Your answer is the listing, printed exactly as given.
============
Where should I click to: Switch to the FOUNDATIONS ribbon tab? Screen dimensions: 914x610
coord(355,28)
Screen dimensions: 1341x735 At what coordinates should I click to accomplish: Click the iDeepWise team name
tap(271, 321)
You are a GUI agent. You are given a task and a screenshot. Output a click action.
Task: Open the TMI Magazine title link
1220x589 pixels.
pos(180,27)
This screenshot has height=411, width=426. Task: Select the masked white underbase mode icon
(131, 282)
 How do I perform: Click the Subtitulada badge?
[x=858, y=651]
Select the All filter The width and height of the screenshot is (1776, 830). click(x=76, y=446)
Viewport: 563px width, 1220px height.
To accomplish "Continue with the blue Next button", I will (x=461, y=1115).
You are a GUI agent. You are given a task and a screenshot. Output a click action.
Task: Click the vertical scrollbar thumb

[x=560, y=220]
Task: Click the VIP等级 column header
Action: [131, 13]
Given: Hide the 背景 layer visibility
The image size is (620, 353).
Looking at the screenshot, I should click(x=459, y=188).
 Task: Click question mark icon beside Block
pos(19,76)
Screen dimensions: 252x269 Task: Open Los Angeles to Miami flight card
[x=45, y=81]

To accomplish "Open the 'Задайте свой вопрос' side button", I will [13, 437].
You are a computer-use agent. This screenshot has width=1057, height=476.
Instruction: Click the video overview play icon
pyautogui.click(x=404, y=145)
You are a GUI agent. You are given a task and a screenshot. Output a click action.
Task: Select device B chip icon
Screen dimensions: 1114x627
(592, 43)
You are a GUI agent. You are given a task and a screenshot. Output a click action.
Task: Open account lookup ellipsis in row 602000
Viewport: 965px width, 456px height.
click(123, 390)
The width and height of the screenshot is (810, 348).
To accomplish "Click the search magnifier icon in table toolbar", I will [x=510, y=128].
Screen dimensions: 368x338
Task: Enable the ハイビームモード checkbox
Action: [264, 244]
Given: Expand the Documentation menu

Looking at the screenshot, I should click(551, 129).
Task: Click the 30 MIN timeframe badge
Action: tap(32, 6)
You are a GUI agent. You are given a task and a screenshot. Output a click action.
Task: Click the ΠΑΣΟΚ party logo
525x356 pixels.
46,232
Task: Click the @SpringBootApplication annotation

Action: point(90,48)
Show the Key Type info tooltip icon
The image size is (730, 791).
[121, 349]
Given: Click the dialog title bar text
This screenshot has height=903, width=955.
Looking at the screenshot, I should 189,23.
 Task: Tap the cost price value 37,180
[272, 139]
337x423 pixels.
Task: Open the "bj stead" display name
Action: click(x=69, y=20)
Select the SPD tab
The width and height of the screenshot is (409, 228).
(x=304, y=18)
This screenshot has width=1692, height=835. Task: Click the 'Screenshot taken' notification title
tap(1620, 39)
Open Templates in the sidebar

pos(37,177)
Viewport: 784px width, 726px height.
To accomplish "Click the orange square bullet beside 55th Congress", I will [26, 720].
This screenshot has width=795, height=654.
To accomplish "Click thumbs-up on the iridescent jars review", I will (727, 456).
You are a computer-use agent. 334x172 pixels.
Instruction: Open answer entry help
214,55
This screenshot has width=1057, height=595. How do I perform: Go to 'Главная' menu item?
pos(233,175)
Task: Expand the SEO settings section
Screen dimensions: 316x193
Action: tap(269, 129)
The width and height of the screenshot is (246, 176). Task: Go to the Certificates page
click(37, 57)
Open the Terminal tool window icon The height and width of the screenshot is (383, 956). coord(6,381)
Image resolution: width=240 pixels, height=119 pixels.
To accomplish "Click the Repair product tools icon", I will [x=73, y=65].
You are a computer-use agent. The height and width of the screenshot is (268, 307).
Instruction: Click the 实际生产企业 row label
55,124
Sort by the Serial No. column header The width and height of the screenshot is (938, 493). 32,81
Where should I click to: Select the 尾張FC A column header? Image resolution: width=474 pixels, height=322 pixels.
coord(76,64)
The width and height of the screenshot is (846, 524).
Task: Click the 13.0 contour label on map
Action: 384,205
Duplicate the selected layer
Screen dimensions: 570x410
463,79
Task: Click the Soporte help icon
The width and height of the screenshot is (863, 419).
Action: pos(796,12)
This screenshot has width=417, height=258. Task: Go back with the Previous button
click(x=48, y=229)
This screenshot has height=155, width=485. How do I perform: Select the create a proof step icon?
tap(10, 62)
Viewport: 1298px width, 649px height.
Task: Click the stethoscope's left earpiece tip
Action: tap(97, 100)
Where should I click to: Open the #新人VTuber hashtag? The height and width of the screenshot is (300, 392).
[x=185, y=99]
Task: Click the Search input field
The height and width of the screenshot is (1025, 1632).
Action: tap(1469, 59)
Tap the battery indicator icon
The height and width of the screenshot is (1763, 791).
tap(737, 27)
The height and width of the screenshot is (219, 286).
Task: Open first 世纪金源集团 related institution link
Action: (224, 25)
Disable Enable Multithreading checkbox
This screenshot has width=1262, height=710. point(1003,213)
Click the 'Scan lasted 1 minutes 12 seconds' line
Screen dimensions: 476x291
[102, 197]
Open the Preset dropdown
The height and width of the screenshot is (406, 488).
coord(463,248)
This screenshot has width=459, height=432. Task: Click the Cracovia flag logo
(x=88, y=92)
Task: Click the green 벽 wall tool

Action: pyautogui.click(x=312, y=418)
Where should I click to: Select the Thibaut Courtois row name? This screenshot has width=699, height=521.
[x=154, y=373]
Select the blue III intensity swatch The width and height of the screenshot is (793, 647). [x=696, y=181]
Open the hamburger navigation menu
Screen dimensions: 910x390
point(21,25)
============
#### Output
Where should I click to: Switch to the FOUNDATIONS ribbon tab? Screen dimensions: 914x610
coord(355,28)
Screen dimensions: 1341x735 At what coordinates should I click to accomplish: Click the iDeepWise team name
tap(271, 321)
You are a GUI agent. You are given a task and a screenshot. Output a click action.
Task: Open the TMI Magazine title link
1220x589 pixels.
pos(180,27)
This screenshot has height=411, width=426. Task: Select the masked white underbase mode icon
(131, 282)
 How do I perform: Click the Subtitulada badge?
[x=858, y=651]
Select the All filter The width and height of the screenshot is (1776, 830). click(x=76, y=446)
Viewport: 563px width, 1220px height.
To accomplish "Continue with the blue Next button", I will (x=461, y=1115).
You are a GUI agent. You are given a task and a screenshot. Output a click action.
Task: Click the vertical scrollbar thumb

[x=560, y=220]
Task: Click the VIP等级 column header
Action: [131, 13]
Given: Hide the 背景 layer visibility
The image size is (620, 353).
Looking at the screenshot, I should click(x=459, y=188).
 Task: Click question mark icon beside Block
pos(19,76)
Screen dimensions: 252x269 Task: Open Los Angeles to Miami flight card
[x=45, y=81]

To accomplish "Open the 'Задайте свой вопрос' side button", I will [13, 437].
You are a computer-use agent. This screenshot has width=1057, height=476.
Instruction: Click the video overview play icon
pyautogui.click(x=404, y=145)
You are a GUI agent. You are given a task and a screenshot. Output a click action.
Task: Select device B chip icon
Screen dimensions: 1114x627
(592, 43)
You are a GUI agent. You are given a task and a screenshot. Output a click action.
Task: Open account lookup ellipsis in row 602000
Viewport: 965px width, 456px height.
click(123, 390)
The width and height of the screenshot is (810, 348).
To accomplish "Click the search magnifier icon in table toolbar", I will [x=510, y=128].
Screen dimensions: 368x338
Task: Enable the ハイビームモード checkbox
Action: [264, 244]
Given: Expand the Documentation menu

Looking at the screenshot, I should click(551, 129).
Task: Click the 30 MIN timeframe badge
Action: tap(32, 6)
You are a GUI agent. You are given a task and a screenshot. Output a click action.
Task: Click the ΠΑΣΟΚ party logo
525x356 pixels.
46,232
Task: Click the @SpringBootApplication annotation

Action: point(90,48)
Show the Key Type info tooltip icon
The image size is (730, 791).
[121, 349]
Given: Click the dialog title bar text
This screenshot has height=903, width=955.
Looking at the screenshot, I should 189,23.
 Task: Tap the cost price value 37,180
[272, 139]
337x423 pixels.
Task: Open the "bj stead" display name
Action: click(x=69, y=20)
Select the SPD tab
The width and height of the screenshot is (409, 228).
(x=304, y=18)
This screenshot has width=1692, height=835. Task: Click the 'Screenshot taken' notification title
tap(1620, 39)
Open Templates in the sidebar

pos(37,177)
Viewport: 784px width, 726px height.
To accomplish "Click the orange square bullet beside 55th Congress", I will [26, 720].
This screenshot has width=795, height=654.
To accomplish "Click thumbs-up on the iridescent jars review", I will (727, 456).
You are a computer-use agent. 334x172 pixels.
Instruction: Open answer entry help
214,55
This screenshot has width=1057, height=595. How do I perform: Go to 'Главная' menu item?
pos(233,175)
Task: Expand the SEO settings section
Screen dimensions: 316x193
Action: tap(269, 129)
The width and height of the screenshot is (246, 176). Task: Go to the Certificates page
click(37, 57)
Open the Terminal tool window icon The height and width of the screenshot is (383, 956). coord(6,381)
Image resolution: width=240 pixels, height=119 pixels.
To accomplish "Click the Repair product tools icon", I will [x=73, y=65].
You are a computer-use agent. The height and width of the screenshot is (268, 307).
Instruction: Click the 实际生产企业 row label
55,124
Sort by the Serial No. column header The width and height of the screenshot is (938, 493). 32,81
Where should I click to: Select the 尾張FC A column header? Image resolution: width=474 pixels, height=322 pixels.
coord(76,64)
The width and height of the screenshot is (846, 524).
Task: Click the 13.0 contour label on map
Action: 384,205
Duplicate the selected layer
Screen dimensions: 570x410
463,79
Task: Click the Soporte help icon
The width and height of the screenshot is (863, 419).
Action: pos(796,12)
This screenshot has width=417, height=258. Task: Go back with the Previous button
click(x=48, y=229)
This screenshot has height=155, width=485. How do I perform: Select the create a proof step icon?
tap(10, 62)
Viewport: 1298px width, 649px height.
Task: Click the stethoscope's left earpiece tip
Action: tap(97, 100)
Where should I click to: Open the #新人VTuber hashtag? The height and width of the screenshot is (300, 392).
[x=185, y=99]
Task: Click the Search input field
The height and width of the screenshot is (1025, 1632).
Action: tap(1469, 59)
Tap the battery indicator icon
The height and width of the screenshot is (1763, 791).
tap(737, 27)
The height and width of the screenshot is (219, 286).
Task: Open first 世纪金源集团 related institution link
Action: (224, 25)
Disable Enable Multithreading checkbox
This screenshot has width=1262, height=710. point(1003,213)
Click the 'Scan lasted 1 minutes 12 seconds' line
Screen dimensions: 476x291
[102, 197]
Open the Preset dropdown
The height and width of the screenshot is (406, 488).
coord(463,248)
This screenshot has width=459, height=432. Task: Click the Cracovia flag logo
(x=88, y=92)
Task: Click the green 벽 wall tool

Action: pyautogui.click(x=312, y=418)
Where should I click to: Select the Thibaut Courtois row name? This screenshot has width=699, height=521.
[x=154, y=373]
Select the blue III intensity swatch The width and height of the screenshot is (793, 647). [x=696, y=181]
Open the hamburger navigation menu
Screen dimensions: 910x390
point(21,25)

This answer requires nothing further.